(Extrait du document)

Jean-Daniel Laumonier Manoll,
octobre 2014
Cette exposition met en scène une petite pièce botanique dans un théâtre au décor immuable, avec une unité de lieu pour nous affranchir du temps. Par le biais d’une curiosité personnelle pour la morphologie végétale, ces portraits de plantes constituent avant tout un hommage aux cueilleurs pour qui l’esprit de découverte préludait aux collectes et à leurs études.
C’est une aventure humaine au cœur de la botanique dont parle Castiglioni en 1935 en relatant ainsi leurs efforts et leur acharnement : «ils s’enfonçaient dans les recoins les plus profonds, les forêts les plus obscures, gravissaient les ravins les plus escarpés, ramassant partout, à droite et à gauche, étiquetant d’un signe mystérieux, le produit de leurs recherches noctambules.

(Matériel fourni)
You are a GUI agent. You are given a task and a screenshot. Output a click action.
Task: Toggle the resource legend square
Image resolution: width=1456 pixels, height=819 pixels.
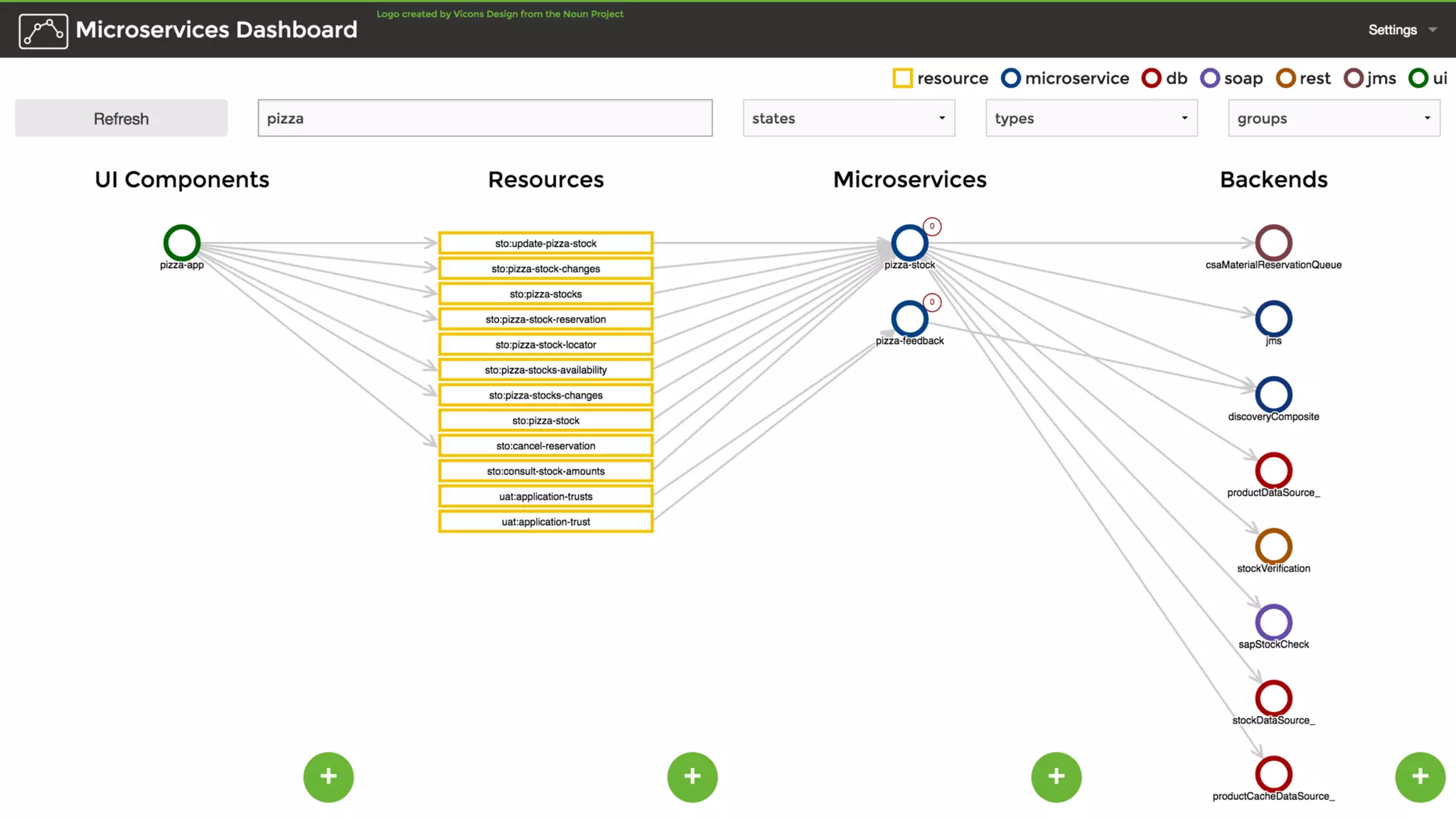point(902,78)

(Problèmes à résoudre)
[A] D'après le texte sur l'exposition botanique, en quelle année Castiglioni a-t-il relaté les efforts des cueilleurs ?
[B] Poursuivez le texte sur l'exposition botanique à partir de sa dernière phrase.
Le matériel fourni est distinct du texte sur l'exposition botanique.

(Réponses à l'exercice)
[A] En 1935.

[B]
Cette phrase simple et musicale, propédeutique à mes recherches, a provoqué en moi le désir photographique d’observer et de cristalliser dans la semi-obscurité d’un studio de fortune l’organicité de quelques fruits, la chair des légumineuses, la sensualité d’une plante, la nudité d’une racine … Les tropismes des végétaux, remarqués dans les quelques animations sérielles que j’ai réalisées pour percevoir leur croissance ou décroissance, me firent prendre conscience des complexités visuelles et physiologiques des plantes, terreau ici de mon imaginaire.
Pour autant il n’y a aucune approche scientifique dans ces images mais la volonté de ma part d’observer de manière contemplative et sensorielle la communauté végétale et par extension de livrer et d’offrir un témoignage sur papier de cette expérience ; principalement par empathie pour les inventeurs de la « botanique parallèle », chercheurs d’hétérotopies et ouverts aux signes poétiques pour mieux écorner nos certitudes ; et ce, pour le plaisir fugace de partager avec vous, par moments, ce jardin des illusions.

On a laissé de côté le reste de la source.